In the elder days—when men were real men, when computers were real slow and when software was real software—I used to catalogue all my books in a spreadsheet. Open Office format, not Microsoft Office. I entered the book’s name and author there, and kept fields for whether I had lent the book to someone. The books were few, the process was simple, I was happy.
Then the times grew dim. My collection, modest though it was, became unwieldy to catalogue. I ran out of physical space to keep the books, and I ran out patience in entering all the information manually into the ever-growing spreadsheet. Discipline grew lax, and I committed the greatest sin any organizer can commit: I put off entering more information for later, when I would have more time.
Listen: that’s a common trap. Once I begun to put off work, it grew to monstrous proportions. Every new book that I didn’t enter added to the ever-growing pile of stuff I had to do later. I frankly did what any man would have done—looked into the eyes of the beast of my own laziness and ran as hell. In other words, I gave up.
But wait, there’s light at the end of the tunnel. Just as the times were looking grim, I stumbled upon a link to a site named Delicious Monster. They built a great product named Delicious Library. I literally drooled looking at it. It made everything so effortless. And it had bookshelves! Virtual, but it’s better to have virtual bookshelves than to have none at all. The next house I’m living in, if I have enough money, I’m going to line at least two walls with book shelves and spend all my waking hours there.
Alas, it was not meant to be. The software was made for the Mac, which a lowly student leeching of his parents could not afford to buy in many a year. I digressed, stopped thinking about it and was content for a while.
In my mind I had already built up the perfect software for me.
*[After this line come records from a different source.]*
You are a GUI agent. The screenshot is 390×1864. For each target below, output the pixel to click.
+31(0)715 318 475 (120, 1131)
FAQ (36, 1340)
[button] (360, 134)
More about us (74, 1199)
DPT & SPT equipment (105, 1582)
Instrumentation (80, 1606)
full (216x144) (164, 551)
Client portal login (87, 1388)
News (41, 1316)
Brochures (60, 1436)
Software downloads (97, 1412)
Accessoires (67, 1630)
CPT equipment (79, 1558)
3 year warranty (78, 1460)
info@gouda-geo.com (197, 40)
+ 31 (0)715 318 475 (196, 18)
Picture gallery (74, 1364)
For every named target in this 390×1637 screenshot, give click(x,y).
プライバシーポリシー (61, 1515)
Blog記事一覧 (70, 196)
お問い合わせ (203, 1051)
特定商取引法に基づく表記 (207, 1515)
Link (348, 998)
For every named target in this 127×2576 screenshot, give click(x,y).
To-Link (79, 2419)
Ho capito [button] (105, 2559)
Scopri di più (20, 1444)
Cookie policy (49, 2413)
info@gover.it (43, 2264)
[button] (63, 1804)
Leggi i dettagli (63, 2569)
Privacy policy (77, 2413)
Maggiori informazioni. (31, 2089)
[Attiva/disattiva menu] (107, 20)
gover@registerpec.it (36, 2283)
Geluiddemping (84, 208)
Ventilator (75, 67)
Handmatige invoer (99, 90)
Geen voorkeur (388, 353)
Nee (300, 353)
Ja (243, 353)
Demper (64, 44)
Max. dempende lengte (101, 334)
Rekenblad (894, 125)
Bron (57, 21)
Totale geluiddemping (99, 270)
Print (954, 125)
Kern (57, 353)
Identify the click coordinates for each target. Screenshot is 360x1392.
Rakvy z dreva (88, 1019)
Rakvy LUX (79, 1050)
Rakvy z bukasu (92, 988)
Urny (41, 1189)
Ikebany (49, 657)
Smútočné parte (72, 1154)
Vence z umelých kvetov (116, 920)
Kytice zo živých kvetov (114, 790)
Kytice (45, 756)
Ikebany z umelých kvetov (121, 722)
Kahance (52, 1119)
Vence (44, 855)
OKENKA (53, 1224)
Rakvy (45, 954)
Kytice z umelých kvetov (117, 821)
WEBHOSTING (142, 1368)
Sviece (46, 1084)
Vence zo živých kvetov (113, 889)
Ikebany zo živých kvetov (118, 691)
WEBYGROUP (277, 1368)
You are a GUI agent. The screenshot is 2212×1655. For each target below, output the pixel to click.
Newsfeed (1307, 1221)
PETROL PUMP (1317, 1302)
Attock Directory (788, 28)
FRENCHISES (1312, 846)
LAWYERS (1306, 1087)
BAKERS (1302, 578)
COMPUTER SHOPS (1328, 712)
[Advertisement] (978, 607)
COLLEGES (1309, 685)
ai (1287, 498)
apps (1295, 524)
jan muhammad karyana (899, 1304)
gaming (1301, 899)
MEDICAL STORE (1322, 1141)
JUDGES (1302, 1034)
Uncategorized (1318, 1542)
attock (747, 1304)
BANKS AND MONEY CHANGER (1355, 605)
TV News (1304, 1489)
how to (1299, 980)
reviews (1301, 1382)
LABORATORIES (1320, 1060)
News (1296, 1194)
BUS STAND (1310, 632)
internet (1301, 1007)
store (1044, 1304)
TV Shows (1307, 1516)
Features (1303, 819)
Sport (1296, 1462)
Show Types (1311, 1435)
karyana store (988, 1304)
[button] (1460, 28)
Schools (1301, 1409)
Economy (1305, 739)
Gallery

So when I met different web apps that promised to do something similar, I was naturally disappointed.
First to come to my notice was Colib: not yet released and with no indication of being released still. Then I noticed different sites like Reader2, Listal and LibraryThing. I tried some, was disappointed. This software was fast becoming Holy Grail-esque to me.
The software I had in mind was just perfect. None of these were. And worst of all, I didn’t see any options to export all my data in some standard format.
You see, things had got to such an impassé that I would not use a software unless I had confidence of using it for a long time. I didn’t want to be stuck with a crappy solution when a better one came along, so I didn’t use anything at all. The more I waited, the more my expectations grew.
I recently chanced upon MediaMan after hearing some controversial things about it. Sure it was a Delicious Library clone for Windows, but that was no longer enough for me. Plus the fact that it costs $40 does not help it’s cause.
So now what? I’ve decided to go with the craftsmanship option: build something myself. It’ll suck, but I’ll use it just due to the fact that I built it myself. Not a full featured app; I just plan to get all the metadata for my books using Amazon et al. and store it in a database (SQLite anyone?). And I hope to use other apps to make the data useful. Time will tell.
I already know a really simple way to query Amazon. I also heard of a simple service to use for those pesky cases when a book’s information is not available at any of the Amazon sites. Now all I need is some free time, and lots of coffee. And the will to complete that which I have started…
Update: Tim over at LibraryThing sent me a nice mail a few days ago, telling me about a few features that I missed on. The main thing for me is the ability to export my data—which I can now use with any other app if I feel so. Book import is nicely done, it recognised almost all of my books, except the ones by Indian publishers.